4、 Safety and protection requirements
1. Anti electric shock design
Electrical clearance and creepage distance:
The air gap between phase lines is ≥ 10mm (working voltage ≤ 380V), and the creepage distance is ≥ 12.5mm (pollution level 2);
Exposed live parts (such as copper bars) need to be equipped with insulation sheaths, with a distance of ≥ 20mm from the cabinet shell.
Warning signs:
Post electrical schematics and safety warning labels (such as "High Voltage Danger" and "No Live Operation") on the inside of the cabinet door, with a font height of ≥ 3mm and clear visibility.
2. Mechanical safety
Edge processing:
All exposed edges of the cabinet should be blunt (R ≥ 1mm), and movable parts such as door shafts and hinges should have no sharp edges to prevent scratches by operators.
Protection level test:
After processing, conduct IP protection testing (such as water spray test, dust prevention test) to ensure that the cabinet works normally in humid and dusty environments.
5、 Process inspection and debugging
1. Inspection during the processing stage
First article inspection:
After welding the frame, check the diagonal difference and perpendicularity, and quickly verify the opening position of the door panel with a measuring tool (such as a hole position template). After confirming that there are no errors, mass production can be carried out.
Functional testing:
Perform power on test after installing components:
Insulation resistance test: Use a 500V megohmmeter to measure the phase to phase and ground resistance. A resistance of ≥ 2M Ω is considered qualified;
Voltage withstand test: Apply 1500V AC voltage for 1 minute without breakdown or flashover.
2. Packaging and transportation protection
Shock resistant packaging:
The components inside the cabinet are fixed with foam plates, the cabinet door is wrapped with pearl cotton after closing, and the external part is sealed with wooden boxes, and the bottom is equipped with shock pads (impact acceleration ≤ 15g).

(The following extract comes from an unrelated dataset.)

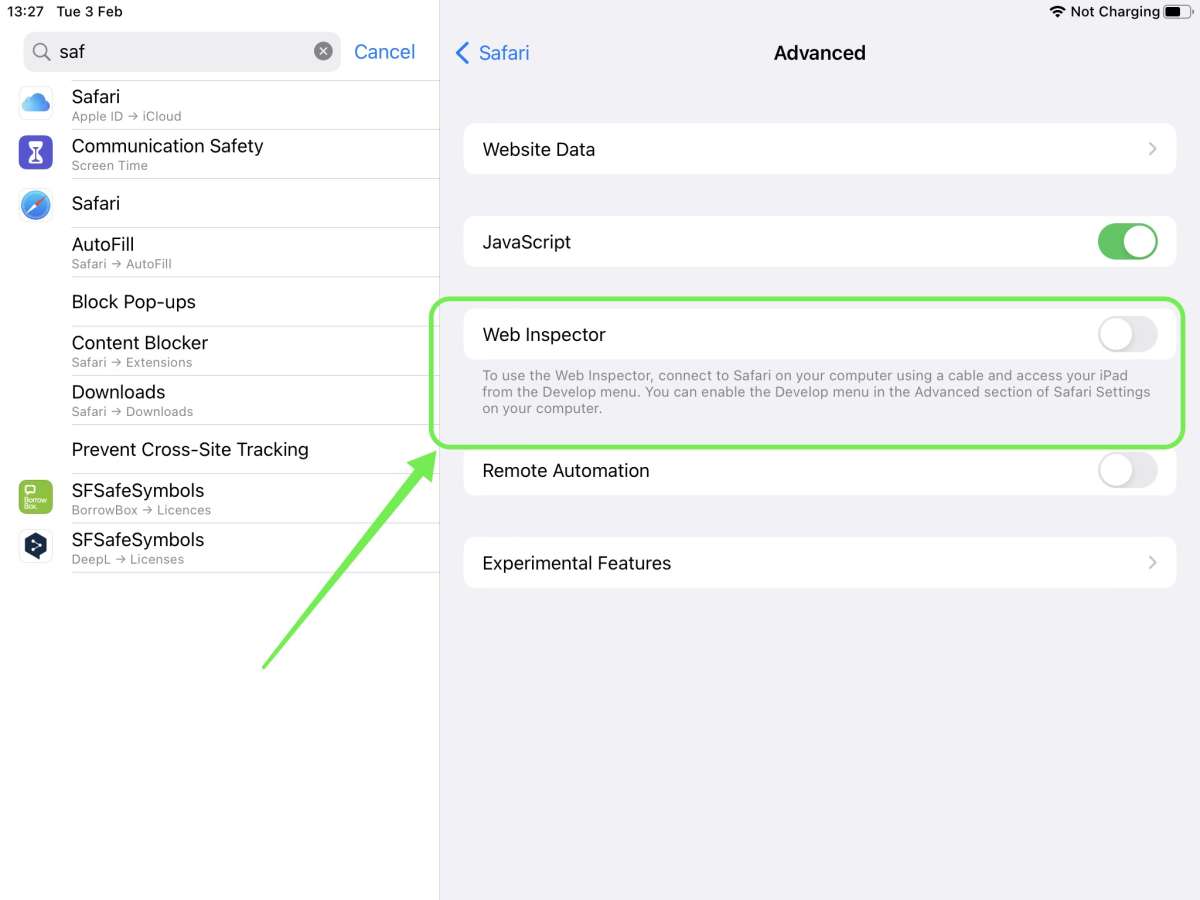Select the Block Pop-ups result
Screen dimensions: 1200x900
[255, 302]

Transportation identification:
The box is labeled with signs such as "Fragile, Do Not Press" and "Upward". During transportation, avoid tilting at an angle greater than 15 ° to prevent component displacement or detachment.
summary
The processing of electrical control cabinets should focus on safety, reliability, and ease of maintenance, with detailed control throughout the entire process from materials to processes. The structure should ensure strength and protection, the electrical layout should follow EMC specifications, and the process should strictly follow welding, drilling, and wiring standards, and eliminate hidden dangers through multi-stage inspections. At the same time, attention should be paid to industry standards (such as GB 7251.1 "Low Voltage Switchgear") to ensure that products meet certification requirements (such as CCC, CE), ultimately achieving the goal of "stable structure, reliable electrical, and safe operation".